Every entry should be returned exactly. Omit none of them.
(Materials provided Opens)
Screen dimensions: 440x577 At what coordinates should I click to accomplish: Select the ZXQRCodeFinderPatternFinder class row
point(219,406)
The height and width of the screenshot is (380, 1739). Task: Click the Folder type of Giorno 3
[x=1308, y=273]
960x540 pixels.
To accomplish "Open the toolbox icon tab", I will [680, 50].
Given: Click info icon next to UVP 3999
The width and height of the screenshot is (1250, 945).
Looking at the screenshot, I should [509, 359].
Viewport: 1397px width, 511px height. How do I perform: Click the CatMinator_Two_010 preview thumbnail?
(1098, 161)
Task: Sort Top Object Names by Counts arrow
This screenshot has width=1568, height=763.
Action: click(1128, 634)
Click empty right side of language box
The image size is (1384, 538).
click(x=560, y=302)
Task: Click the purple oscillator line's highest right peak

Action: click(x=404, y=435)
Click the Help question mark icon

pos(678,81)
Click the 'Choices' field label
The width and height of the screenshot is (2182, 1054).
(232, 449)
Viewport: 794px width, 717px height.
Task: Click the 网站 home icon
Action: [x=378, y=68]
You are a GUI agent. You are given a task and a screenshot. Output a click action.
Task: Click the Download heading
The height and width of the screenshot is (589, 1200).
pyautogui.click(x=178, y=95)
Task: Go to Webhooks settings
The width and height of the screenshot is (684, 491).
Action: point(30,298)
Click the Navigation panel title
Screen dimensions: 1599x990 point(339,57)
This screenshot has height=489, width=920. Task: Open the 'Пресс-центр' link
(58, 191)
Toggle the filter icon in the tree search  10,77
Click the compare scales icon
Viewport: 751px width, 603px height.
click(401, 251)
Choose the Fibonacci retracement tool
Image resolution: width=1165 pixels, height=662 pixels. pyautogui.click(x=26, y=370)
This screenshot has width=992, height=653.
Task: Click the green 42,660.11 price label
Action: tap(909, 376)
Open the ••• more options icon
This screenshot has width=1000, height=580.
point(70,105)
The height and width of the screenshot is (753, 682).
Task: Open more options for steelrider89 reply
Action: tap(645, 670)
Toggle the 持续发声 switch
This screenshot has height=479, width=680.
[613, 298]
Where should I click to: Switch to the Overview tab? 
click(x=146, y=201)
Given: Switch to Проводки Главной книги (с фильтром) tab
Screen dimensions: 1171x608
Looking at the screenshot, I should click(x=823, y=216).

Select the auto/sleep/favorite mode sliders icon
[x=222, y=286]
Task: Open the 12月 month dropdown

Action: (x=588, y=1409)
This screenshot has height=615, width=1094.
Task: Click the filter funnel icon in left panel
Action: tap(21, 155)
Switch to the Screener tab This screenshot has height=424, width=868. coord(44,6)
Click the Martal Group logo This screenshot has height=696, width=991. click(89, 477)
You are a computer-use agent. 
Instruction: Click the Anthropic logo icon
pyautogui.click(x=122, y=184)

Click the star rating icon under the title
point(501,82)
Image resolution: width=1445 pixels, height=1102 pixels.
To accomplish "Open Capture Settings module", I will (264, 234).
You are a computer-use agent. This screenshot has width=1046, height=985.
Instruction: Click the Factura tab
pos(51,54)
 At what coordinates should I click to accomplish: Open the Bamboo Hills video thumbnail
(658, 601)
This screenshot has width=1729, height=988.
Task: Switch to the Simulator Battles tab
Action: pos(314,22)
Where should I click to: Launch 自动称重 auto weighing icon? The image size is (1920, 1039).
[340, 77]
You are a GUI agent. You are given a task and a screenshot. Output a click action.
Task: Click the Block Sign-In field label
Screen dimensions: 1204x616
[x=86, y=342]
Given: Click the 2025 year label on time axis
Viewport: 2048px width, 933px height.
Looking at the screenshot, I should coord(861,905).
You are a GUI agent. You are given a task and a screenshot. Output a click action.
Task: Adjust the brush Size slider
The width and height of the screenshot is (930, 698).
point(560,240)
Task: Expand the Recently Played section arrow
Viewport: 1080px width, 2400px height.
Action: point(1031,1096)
(Materials provided Closes)
• **The completed task**:
Screen dimensions: 440x577 At what coordinates should I click to accomplish: Select the ZXQRCodeFinderPatternFinder class row
point(219,406)
The height and width of the screenshot is (380, 1739). Task: Click the Folder type of Giorno 3
[x=1308, y=273]
960x540 pixels.
To accomplish "Open the toolbox icon tab", I will [680, 50].
Given: Click info icon next to UVP 3999
The width and height of the screenshot is (1250, 945).
Looking at the screenshot, I should [509, 359].
Viewport: 1397px width, 511px height. How do I perform: Click the CatMinator_Two_010 preview thumbnail?
(1098, 161)
Task: Sort Top Object Names by Counts arrow
This screenshot has width=1568, height=763.
Action: click(1128, 634)
Click empty right side of language box
The image size is (1384, 538).
click(x=560, y=302)
Task: Click the purple oscillator line's highest right peak

Action: click(x=404, y=435)
Click the Help question mark icon

pos(678,81)
Click the 'Choices' field label
The width and height of the screenshot is (2182, 1054).
(232, 449)
Viewport: 794px width, 717px height.
Task: Click the 网站 home icon
Action: [x=378, y=68]
You are a GUI agent. You are given a task and a screenshot. Output a click action.
Task: Click the Download heading
The height and width of the screenshot is (589, 1200).
pyautogui.click(x=178, y=95)
Task: Go to Webhooks settings
The width and height of the screenshot is (684, 491).
Action: point(30,298)
Click the Navigation panel title
Screen dimensions: 1599x990 point(339,57)
This screenshot has height=489, width=920. Task: Open the 'Пресс-центр' link
(58, 191)
Toggle the filter icon in the tree search  10,77
Click the compare scales icon
Viewport: 751px width, 603px height.
click(401, 251)
Choose the Fibonacci retracement tool
Image resolution: width=1165 pixels, height=662 pixels. pyautogui.click(x=26, y=370)
This screenshot has width=992, height=653.
Task: Click the green 42,660.11 price label
Action: tap(909, 376)
Open the ••• more options icon
This screenshot has width=1000, height=580.
point(70,105)
The height and width of the screenshot is (753, 682).
Task: Open more options for steelrider89 reply
Action: tap(645, 670)
Toggle the 持续发声 switch
This screenshot has height=479, width=680.
[613, 298]
Where should I click to: Switch to the Overview tab? 
click(x=146, y=201)
Given: Switch to Проводки Главной книги (с фильтром) tab
Screen dimensions: 1171x608
Looking at the screenshot, I should click(x=823, y=216).

Select the auto/sleep/favorite mode sliders icon
[x=222, y=286]
Task: Open the 12月 month dropdown

Action: (x=588, y=1409)
This screenshot has height=615, width=1094.
Task: Click the filter funnel icon in left panel
Action: tap(21, 155)
Switch to the Screener tab This screenshot has height=424, width=868. coord(44,6)
Click the Martal Group logo This screenshot has height=696, width=991. click(89, 477)
You are a computer-use agent. 
Instruction: Click the Anthropic logo icon
pyautogui.click(x=122, y=184)

Click the star rating icon under the title
point(501,82)
Image resolution: width=1445 pixels, height=1102 pixels.
To accomplish "Open Capture Settings module", I will (264, 234).
You are a computer-use agent. This screenshot has width=1046, height=985.
Instruction: Click the Factura tab
pos(51,54)
 At what coordinates should I click to accomplish: Open the Bamboo Hills video thumbnail
(658, 601)
This screenshot has width=1729, height=988.
Task: Switch to the Simulator Battles tab
Action: pos(314,22)
Where should I click to: Launch 自动称重 auto weighing icon? The image size is (1920, 1039).
[340, 77]
You are a GUI agent. You are given a task and a screenshot. Output a click action.
Task: Click the Block Sign-In field label
Screen dimensions: 1204x616
[x=86, y=342]
Given: Click the 2025 year label on time axis
Viewport: 2048px width, 933px height.
Looking at the screenshot, I should coord(861,905).
You are a GUI agent. You are given a task and a screenshot. Output a click action.
Task: Adjust the brush Size slider
The width and height of the screenshot is (930, 698).
point(560,240)
Task: Expand the Recently Played section arrow
Viewport: 1080px width, 2400px height.
Action: point(1031,1096)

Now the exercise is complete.